----- DATASET
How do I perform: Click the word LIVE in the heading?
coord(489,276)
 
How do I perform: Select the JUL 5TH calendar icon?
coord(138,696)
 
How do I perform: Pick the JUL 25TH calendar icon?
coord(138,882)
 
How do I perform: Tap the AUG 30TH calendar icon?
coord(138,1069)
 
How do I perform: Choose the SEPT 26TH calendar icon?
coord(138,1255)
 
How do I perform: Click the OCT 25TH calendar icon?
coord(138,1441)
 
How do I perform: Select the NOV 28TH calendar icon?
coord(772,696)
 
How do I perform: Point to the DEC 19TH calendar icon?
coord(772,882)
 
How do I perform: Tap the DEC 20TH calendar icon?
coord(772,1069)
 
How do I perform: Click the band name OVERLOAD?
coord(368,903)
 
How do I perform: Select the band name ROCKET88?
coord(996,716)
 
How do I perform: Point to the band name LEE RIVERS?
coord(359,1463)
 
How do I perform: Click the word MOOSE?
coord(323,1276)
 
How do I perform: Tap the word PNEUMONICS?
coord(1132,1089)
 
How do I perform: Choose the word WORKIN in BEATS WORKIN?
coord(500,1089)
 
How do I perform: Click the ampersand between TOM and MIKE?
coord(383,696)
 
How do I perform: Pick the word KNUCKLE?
----------
- THE EXERCISE
Rewrite all of the lines above, requests included, and shift every coordinate in the answers by adding 23 to it.

- THE OUTPUT
How do I perform: Click the word LIVE in the heading?
coord(512,299)
 
How do I perform: Select the JUL 5TH calendar icon?
coord(161,719)
 
How do I perform: Pick the JUL 25TH calendar icon?
coord(161,905)
 
How do I perform: Tap the AUG 30TH calendar icon?
coord(161,1092)
 
How do I perform: Choose the SEPT 26TH calendar icon?
coord(161,1278)
 
How do I perform: Click the OCT 25TH calendar icon?
coord(161,1464)
 
How do I perform: Select the NOV 28TH calendar icon?
coord(795,719)
 
How do I perform: Point to the DEC 19TH calendar icon?
coord(795,905)
 
How do I perform: Tap the DEC 20TH calendar icon?
coord(795,1092)
 
How do I perform: Click the band name OVERLOAD?
coord(391,926)
 
How do I perform: Select the band name ROCKET88?
coord(1019,739)
 
How do I perform: Point to the band name LEE RIVERS?
coord(382,1486)
 
How do I perform: Click the word MOOSE?
coord(346,1299)
 
How do I perform: Tap the word PNEUMONICS?
coord(1155,1112)
 
How do I perform: Choose the word WORKIN in BEATS WORKIN?
coord(523,1112)
 
How do I perform: Click the ampersand between TOM and MIKE?
coord(406,719)
 
How do I perform: Pick the word KNUCKLE?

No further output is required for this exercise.